From The San Mateo County Times
Cocooned from judgment and restrictions, teens meditated. Eyes closed, their legs folded beneath them, many sat still in silence.
At the sound of a bell, eyes opened.
Co-facilitator Alicia McLucas asked about their brief meditative experience Sunday.
Many murmured back their responses so softly that someone a few yards away couldn’t hear.
Their conversations are private and not shared with anyone outside their group, which is known as Dharma Teens.
The group is reserved for high school students and was formed in April with the help of McLucas, 14-year-old Cora Kammeyer and co-facilitator Mary Hofstedt.
And, typically, on the first Sunday of the month, they leave their angst outside the Insight Meditation Center’s door.
“I wanted a place to express my beliefs, to learn how to incorporate the ideas and morals of Buddhism into my life,” said Kammeyer, who has been involved with the center since she was 4 years old. “When I come here, I’m surer of myself.”
The program attracts teens who need that same experience.
“This becomes a place where you don’t have to worry about social cliques of life,” said 14-year-old John McLucas, son of Alicia McLucas. “Here, you don’t have to worry about your image.”
Fifteen-year-old Lukas Mericle started looking into the faith last month.
While he attends Bishop O’Dowd High School, a Catholic college preparatory school in Oakland, Mericle said he is an atheist but looks to Buddhism to learn new philosophies.
“No one at school is quite like me, I guess,” Mericle said. “I guess I’m out there.”
So Mericle sees the Dharma Teens as a relief and the center a place to let off steam.
“It’s so light and fun and calm,” he said. “I can start acting different toward other people. Be more open, friendlier, more amiable and hope that those vibes spread and make a ripple. This (group) is a little unusual in today’s society. It’s so free and unrestricted.”

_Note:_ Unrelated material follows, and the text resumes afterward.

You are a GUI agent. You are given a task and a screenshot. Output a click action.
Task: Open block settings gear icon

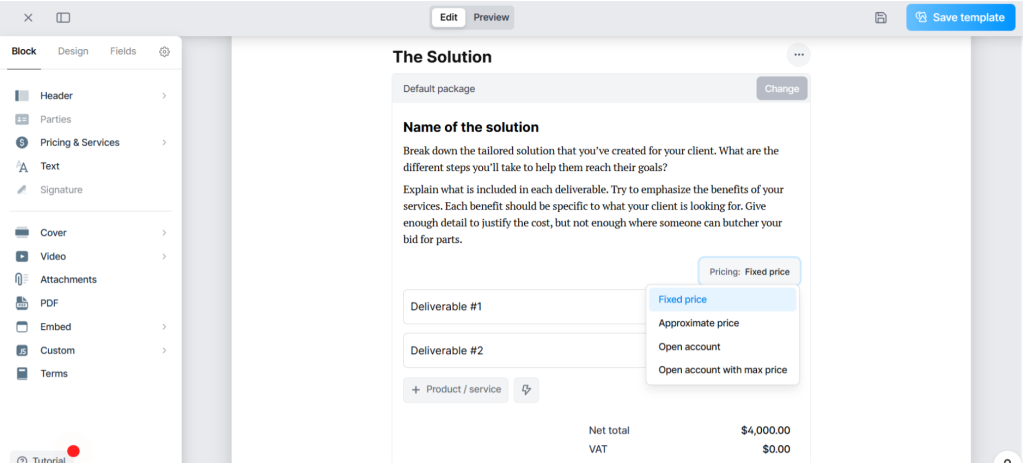pos(165,52)
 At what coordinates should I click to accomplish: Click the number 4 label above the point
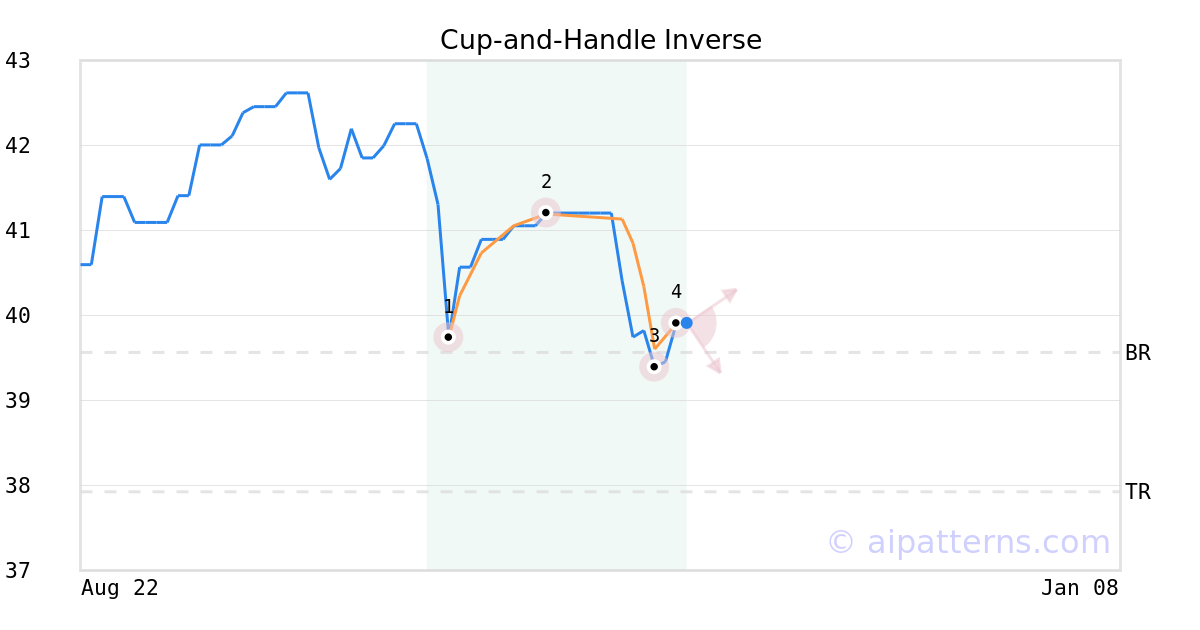coord(676,292)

Alicia McLucas, a certified professional life coach, has said she wished she had the tools to help her become engaged and involved in her community during her teen years.
Dharma Teens is a unique outlet for youth to learn principles of mindfulness and how to have a deep relationship with themselves.

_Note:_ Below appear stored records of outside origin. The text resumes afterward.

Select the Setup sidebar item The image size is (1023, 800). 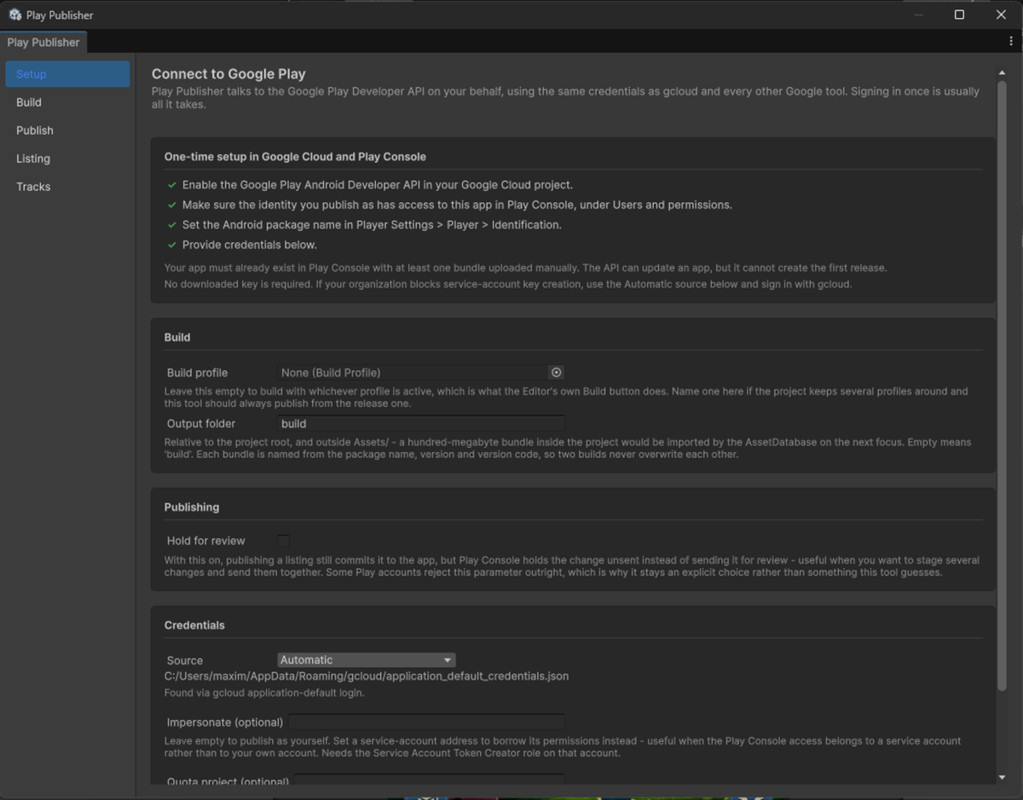click(x=68, y=74)
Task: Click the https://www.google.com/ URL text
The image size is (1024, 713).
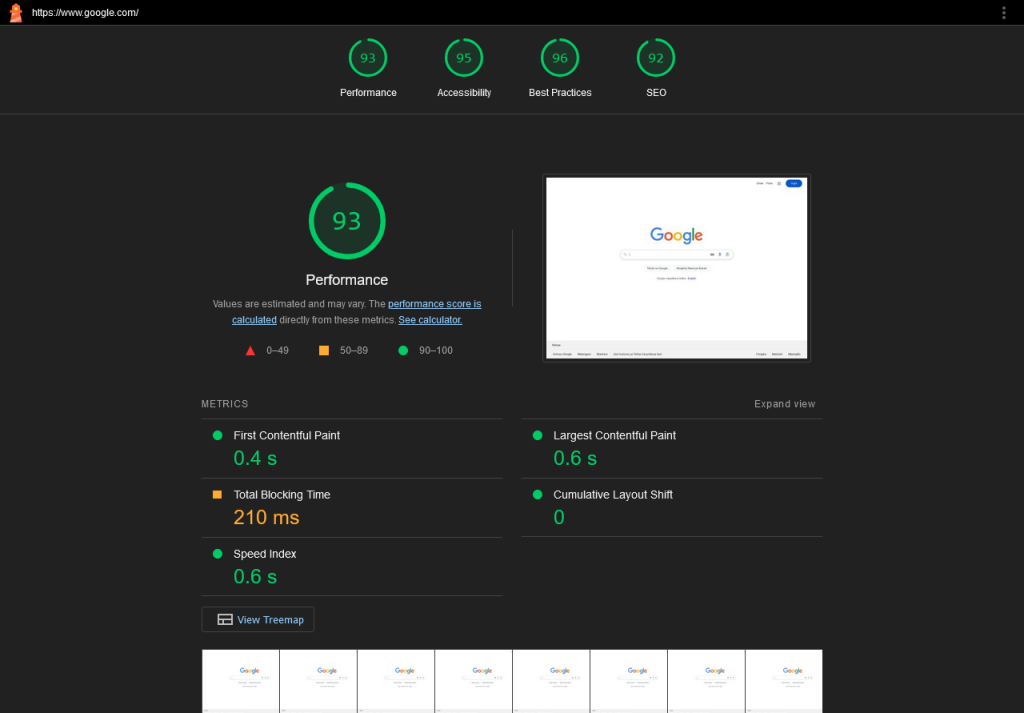Action: pos(85,13)

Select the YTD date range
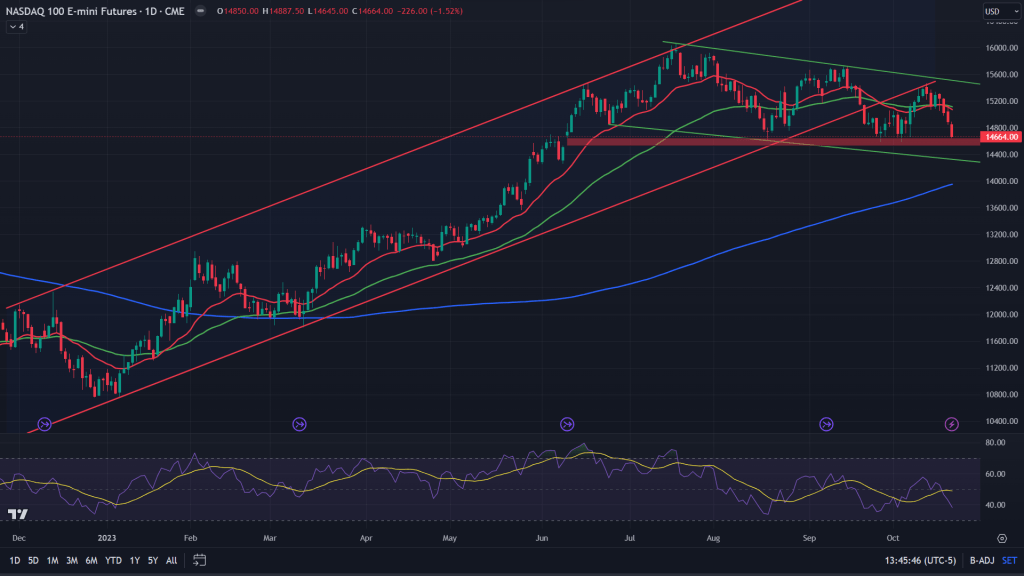point(113,560)
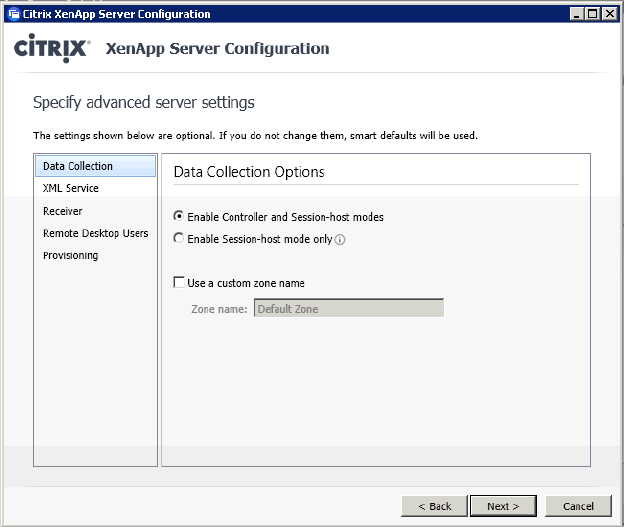Open Remote Desktop Users settings
The width and height of the screenshot is (624, 527).
95,233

“They learn not to get caught up with self-sabotaging their lives,” McLucas said. “This gives them an opportunity to investigate their circumstances. When they are still and silent, they have a chance to see things more clearly.”
The center began in 1986 as a small group affiliated with Spirit Rock Meditation Center in west Marin.
The group met in Menlo Park and Palo Alto before setting down roots in November 2001 at the former First Christian Assembly Church at 108 Birch St. in Redwood City.
Since then, it’s held many retreats and programs while supporting a balanced spiritual life from a Buddhist perspective.
On Sunday, 11 teens drew or pasted photos on white poster board that showed their sacred space.
While some were about their bedrooms, Kammeyer’s sacred space is still her mother’s lap.
Often, she would go into her parents’ room after waking up and see her mother meditating.
Kammeyer would climb into her lap and curl up to her.
“This moment is a sacred space to me because curled up in there in my mom’s lap, her love for me is palpable, and there is nothing more sacred than being loved,” she said.